Information supplied below:
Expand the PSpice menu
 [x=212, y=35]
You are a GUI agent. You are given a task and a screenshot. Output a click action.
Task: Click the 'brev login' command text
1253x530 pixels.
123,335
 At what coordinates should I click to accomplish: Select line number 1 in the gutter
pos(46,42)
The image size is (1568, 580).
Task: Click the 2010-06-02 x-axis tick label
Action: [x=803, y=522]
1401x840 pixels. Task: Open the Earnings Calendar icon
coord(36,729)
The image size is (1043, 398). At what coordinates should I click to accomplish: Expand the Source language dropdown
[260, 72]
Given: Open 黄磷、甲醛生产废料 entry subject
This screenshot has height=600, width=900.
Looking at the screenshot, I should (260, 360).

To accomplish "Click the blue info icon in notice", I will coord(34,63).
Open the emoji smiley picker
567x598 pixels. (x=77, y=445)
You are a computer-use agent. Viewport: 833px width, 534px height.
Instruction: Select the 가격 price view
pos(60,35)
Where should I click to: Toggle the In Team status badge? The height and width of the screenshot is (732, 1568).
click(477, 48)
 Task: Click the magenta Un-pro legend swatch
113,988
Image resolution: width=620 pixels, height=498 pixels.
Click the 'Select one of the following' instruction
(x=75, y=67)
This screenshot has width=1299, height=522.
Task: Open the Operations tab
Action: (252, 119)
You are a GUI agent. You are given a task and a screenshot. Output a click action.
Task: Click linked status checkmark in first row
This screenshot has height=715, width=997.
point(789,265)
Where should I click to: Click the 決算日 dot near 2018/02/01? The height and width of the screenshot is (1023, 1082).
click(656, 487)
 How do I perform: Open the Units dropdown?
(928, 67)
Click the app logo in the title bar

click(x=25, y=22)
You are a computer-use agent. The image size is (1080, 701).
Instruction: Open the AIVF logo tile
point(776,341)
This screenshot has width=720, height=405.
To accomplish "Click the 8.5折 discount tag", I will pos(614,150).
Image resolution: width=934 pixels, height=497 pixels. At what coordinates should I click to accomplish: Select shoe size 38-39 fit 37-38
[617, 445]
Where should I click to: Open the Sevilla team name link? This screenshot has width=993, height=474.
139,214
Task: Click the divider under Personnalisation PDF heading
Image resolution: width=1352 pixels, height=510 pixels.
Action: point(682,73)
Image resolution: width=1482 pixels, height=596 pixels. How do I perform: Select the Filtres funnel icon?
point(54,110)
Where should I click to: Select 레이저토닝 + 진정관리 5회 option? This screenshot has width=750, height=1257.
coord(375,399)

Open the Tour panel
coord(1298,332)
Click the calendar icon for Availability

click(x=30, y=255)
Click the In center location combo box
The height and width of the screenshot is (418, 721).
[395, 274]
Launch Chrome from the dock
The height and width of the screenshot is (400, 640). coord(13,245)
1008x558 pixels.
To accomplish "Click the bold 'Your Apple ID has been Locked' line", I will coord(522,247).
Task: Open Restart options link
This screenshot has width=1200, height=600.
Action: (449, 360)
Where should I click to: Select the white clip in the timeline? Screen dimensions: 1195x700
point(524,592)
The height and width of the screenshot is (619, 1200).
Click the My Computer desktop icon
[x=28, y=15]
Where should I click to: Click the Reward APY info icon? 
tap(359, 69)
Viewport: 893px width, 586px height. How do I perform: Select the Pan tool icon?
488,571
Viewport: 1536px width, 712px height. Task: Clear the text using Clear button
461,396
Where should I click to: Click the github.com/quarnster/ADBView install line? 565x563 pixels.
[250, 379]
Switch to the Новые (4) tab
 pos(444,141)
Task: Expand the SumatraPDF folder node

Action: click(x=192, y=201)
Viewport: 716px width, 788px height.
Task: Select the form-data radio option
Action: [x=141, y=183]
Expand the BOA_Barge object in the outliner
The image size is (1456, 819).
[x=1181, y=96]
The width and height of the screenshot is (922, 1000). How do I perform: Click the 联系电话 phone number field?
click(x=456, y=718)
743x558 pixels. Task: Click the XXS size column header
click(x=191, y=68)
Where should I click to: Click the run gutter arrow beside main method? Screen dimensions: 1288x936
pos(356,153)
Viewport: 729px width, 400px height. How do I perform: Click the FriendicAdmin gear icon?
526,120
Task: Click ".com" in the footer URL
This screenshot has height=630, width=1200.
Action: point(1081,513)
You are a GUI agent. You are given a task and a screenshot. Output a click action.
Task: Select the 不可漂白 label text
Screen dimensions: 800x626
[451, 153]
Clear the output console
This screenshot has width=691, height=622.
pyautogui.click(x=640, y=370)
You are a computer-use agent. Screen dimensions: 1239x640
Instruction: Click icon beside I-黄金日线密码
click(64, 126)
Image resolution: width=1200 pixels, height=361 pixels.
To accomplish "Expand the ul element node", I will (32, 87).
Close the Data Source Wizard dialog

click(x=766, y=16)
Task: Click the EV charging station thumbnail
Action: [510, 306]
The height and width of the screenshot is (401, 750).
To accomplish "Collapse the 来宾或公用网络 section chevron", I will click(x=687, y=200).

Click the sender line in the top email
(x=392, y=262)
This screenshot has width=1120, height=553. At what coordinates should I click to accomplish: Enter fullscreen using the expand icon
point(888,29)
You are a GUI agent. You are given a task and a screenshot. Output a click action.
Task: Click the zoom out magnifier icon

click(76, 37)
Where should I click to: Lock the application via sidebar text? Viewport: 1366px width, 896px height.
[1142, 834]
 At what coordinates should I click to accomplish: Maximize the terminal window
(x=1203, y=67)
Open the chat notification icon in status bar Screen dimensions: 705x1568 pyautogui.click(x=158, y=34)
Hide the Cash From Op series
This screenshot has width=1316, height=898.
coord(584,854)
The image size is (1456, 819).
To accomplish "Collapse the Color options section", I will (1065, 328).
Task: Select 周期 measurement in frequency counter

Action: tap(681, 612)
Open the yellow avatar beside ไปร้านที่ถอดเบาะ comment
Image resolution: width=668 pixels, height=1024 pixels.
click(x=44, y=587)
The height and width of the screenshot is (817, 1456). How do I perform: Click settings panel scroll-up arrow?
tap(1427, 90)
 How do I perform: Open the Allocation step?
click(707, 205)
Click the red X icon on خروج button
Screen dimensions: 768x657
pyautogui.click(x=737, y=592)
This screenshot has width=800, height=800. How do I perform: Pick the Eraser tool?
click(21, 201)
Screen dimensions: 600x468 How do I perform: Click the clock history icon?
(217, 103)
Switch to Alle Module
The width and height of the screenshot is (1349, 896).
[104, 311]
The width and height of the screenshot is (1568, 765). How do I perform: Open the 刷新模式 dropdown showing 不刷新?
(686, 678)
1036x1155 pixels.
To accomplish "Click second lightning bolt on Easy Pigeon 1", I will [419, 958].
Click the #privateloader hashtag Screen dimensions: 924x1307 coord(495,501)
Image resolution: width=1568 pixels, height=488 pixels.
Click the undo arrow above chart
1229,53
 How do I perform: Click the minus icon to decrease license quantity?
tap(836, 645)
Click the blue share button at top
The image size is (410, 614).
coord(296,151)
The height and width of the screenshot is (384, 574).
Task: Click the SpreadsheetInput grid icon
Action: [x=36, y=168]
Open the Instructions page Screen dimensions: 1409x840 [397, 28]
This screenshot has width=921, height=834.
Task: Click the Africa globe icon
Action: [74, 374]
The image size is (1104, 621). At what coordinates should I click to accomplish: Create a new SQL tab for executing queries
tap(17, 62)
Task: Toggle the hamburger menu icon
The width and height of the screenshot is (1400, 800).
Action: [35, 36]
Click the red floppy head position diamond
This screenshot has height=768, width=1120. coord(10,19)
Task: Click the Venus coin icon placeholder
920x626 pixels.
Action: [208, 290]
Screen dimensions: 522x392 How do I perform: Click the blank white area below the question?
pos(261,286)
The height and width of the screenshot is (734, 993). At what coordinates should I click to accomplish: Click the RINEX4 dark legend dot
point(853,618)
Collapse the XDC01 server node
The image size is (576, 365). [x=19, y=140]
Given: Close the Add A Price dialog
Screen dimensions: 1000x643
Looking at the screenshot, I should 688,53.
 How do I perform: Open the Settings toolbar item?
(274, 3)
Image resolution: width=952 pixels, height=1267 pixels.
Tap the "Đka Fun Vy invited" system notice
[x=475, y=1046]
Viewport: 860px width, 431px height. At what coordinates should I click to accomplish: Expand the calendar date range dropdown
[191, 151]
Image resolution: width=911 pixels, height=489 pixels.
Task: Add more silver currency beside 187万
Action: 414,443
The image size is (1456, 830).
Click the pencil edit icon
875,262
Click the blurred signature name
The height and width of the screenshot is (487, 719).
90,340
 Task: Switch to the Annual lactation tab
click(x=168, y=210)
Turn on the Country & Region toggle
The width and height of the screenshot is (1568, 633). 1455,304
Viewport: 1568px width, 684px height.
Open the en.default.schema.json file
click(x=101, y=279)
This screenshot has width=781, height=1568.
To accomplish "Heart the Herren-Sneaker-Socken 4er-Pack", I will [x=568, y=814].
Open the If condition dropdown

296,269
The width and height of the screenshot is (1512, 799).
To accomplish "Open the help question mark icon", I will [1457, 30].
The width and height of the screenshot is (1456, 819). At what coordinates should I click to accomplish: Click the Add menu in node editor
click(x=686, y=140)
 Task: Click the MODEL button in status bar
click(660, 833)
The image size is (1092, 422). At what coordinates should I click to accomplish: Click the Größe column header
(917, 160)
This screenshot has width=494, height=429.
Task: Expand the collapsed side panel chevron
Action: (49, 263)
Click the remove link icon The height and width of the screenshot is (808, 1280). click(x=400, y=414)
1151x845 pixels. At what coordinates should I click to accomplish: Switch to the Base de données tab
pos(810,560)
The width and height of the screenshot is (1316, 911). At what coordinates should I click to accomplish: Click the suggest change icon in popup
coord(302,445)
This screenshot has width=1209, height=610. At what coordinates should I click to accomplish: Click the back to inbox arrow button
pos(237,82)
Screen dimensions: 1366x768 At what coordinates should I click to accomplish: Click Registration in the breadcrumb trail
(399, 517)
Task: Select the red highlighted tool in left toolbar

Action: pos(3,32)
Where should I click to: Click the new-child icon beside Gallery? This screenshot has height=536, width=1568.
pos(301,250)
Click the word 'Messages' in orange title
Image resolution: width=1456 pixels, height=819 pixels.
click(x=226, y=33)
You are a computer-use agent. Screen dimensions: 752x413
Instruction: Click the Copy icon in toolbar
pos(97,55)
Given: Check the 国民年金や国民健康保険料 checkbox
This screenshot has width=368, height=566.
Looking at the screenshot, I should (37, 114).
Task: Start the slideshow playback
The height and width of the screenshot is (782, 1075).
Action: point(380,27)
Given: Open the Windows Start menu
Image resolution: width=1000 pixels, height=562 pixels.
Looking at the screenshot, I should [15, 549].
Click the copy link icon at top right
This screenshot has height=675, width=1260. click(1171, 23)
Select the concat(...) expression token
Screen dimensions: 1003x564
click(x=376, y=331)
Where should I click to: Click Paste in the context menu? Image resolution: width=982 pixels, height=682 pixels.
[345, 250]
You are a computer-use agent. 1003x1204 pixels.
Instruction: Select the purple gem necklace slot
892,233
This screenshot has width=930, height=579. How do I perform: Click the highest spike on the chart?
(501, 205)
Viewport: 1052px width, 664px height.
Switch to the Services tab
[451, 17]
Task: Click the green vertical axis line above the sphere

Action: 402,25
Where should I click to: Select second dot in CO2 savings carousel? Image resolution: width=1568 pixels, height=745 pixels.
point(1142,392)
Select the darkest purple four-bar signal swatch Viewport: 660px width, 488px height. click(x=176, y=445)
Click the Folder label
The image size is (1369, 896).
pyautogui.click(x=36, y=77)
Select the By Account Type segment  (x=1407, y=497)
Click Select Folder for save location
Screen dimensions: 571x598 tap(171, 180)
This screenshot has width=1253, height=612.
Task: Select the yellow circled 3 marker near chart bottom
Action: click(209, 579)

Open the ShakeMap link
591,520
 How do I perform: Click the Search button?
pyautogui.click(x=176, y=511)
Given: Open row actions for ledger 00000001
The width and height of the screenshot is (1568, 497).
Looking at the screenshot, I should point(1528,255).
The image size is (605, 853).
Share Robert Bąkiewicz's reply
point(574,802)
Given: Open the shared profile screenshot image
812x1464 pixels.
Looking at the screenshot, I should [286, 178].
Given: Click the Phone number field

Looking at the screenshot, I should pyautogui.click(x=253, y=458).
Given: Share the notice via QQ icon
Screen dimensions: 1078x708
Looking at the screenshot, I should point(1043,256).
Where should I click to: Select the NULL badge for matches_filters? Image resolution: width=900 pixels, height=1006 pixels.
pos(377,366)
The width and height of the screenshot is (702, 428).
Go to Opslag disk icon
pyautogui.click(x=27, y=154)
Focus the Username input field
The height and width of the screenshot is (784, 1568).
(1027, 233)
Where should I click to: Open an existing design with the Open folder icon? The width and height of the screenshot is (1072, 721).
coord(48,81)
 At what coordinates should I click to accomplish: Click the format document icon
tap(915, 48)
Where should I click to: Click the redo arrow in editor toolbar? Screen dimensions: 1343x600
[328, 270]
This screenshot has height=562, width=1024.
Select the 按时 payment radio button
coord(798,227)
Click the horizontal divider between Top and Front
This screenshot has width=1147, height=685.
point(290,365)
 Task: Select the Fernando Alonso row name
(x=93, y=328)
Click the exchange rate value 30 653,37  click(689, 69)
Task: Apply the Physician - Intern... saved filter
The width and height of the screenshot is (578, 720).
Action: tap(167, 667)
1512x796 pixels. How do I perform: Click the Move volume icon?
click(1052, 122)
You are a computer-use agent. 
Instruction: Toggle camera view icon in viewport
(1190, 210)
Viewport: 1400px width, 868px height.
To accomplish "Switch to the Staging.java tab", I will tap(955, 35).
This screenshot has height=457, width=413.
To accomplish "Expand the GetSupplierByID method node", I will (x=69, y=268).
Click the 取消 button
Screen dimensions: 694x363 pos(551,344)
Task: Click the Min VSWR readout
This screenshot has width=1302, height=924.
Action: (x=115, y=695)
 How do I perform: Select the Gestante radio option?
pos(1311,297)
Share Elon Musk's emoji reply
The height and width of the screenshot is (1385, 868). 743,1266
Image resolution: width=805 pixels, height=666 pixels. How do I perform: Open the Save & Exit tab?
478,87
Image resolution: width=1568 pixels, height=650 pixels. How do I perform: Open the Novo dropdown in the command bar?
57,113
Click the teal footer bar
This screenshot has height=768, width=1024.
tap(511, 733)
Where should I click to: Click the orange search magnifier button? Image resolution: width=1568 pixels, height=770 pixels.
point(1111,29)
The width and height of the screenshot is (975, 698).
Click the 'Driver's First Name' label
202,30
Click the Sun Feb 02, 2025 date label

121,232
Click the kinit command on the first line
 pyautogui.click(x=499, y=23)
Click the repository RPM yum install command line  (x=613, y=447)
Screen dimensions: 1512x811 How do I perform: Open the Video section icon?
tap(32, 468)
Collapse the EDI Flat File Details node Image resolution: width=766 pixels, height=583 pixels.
End of Information supplied.
-- Work task --
In the records above, locate the lines holding the word "options". Copy each of them.

-- Answer to this task --
Task: Open Restart options link
To accomplish "Collapse the Color options section", I will (1065, 328).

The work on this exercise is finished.